What to produce =>
Retype every entry below exactly as it stands.

[Data excerpts]
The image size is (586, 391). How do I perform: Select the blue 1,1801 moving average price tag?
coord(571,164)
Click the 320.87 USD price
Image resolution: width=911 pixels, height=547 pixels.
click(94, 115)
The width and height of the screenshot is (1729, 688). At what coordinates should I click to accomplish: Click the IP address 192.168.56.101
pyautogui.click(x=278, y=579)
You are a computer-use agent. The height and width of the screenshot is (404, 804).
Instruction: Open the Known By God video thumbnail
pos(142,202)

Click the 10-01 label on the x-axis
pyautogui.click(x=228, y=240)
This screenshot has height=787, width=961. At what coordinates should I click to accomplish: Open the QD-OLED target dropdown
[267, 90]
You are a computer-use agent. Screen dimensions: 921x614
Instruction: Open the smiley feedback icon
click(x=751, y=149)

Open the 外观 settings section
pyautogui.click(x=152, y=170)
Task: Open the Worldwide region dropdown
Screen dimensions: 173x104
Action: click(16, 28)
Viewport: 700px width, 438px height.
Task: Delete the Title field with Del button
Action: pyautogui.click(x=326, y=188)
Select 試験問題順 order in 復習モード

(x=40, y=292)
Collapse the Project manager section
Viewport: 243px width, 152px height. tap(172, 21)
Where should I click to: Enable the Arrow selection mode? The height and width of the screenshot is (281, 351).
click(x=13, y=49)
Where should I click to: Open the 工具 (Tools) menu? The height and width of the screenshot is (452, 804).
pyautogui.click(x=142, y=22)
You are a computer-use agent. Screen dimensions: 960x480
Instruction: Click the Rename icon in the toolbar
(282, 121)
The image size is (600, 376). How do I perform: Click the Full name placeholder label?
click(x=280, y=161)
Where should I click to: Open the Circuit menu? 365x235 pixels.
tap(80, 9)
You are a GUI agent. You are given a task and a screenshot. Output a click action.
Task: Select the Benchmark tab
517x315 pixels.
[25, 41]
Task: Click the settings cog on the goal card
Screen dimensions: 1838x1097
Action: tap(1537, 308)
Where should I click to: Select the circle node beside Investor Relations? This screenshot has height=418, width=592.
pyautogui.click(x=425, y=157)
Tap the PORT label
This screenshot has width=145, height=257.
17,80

Solution to this task =>
The image size is (586, 391). How do I perform: Select the blue 1,1801 moving average price tag?
coord(571,164)
Click the 320.87 USD price
Image resolution: width=911 pixels, height=547 pixels.
click(94, 115)
The width and height of the screenshot is (1729, 688). At what coordinates should I click to accomplish: Click the IP address 192.168.56.101
pyautogui.click(x=278, y=579)
You are a computer-use agent. The height and width of the screenshot is (404, 804).
Instruction: Open the Known By God video thumbnail
pos(142,202)

Click the 10-01 label on the x-axis
pyautogui.click(x=228, y=240)
This screenshot has height=787, width=961. At what coordinates should I click to accomplish: Open the QD-OLED target dropdown
[267, 90]
You are a computer-use agent. Screen dimensions: 921x614
Instruction: Open the smiley feedback icon
click(x=751, y=149)

Open the 外观 settings section
pyautogui.click(x=152, y=170)
Task: Open the Worldwide region dropdown
Screen dimensions: 173x104
Action: click(16, 28)
Viewport: 700px width, 438px height.
Task: Delete the Title field with Del button
Action: pyautogui.click(x=326, y=188)
Select 試験問題順 order in 復習モード

(x=40, y=292)
Collapse the Project manager section
Viewport: 243px width, 152px height. tap(172, 21)
Where should I click to: Enable the Arrow selection mode? The height and width of the screenshot is (281, 351).
click(x=13, y=49)
Where should I click to: Open the 工具 (Tools) menu? The height and width of the screenshot is (452, 804).
pyautogui.click(x=142, y=22)
You are a computer-use agent. Screen dimensions: 960x480
Instruction: Click the Rename icon in the toolbar
(282, 121)
The image size is (600, 376). How do I perform: Click the Full name placeholder label?
click(x=280, y=161)
Where should I click to: Open the Circuit menu? 365x235 pixels.
tap(80, 9)
You are a GUI agent. You are given a task and a screenshot. Output a click action.
Task: Select the Benchmark tab
517x315 pixels.
[25, 41]
Task: Click the settings cog on the goal card
Screen dimensions: 1838x1097
Action: tap(1537, 308)
Where should I click to: Select the circle node beside Investor Relations? This screenshot has height=418, width=592.
pyautogui.click(x=425, y=157)
Tap the PORT label
This screenshot has width=145, height=257.
17,80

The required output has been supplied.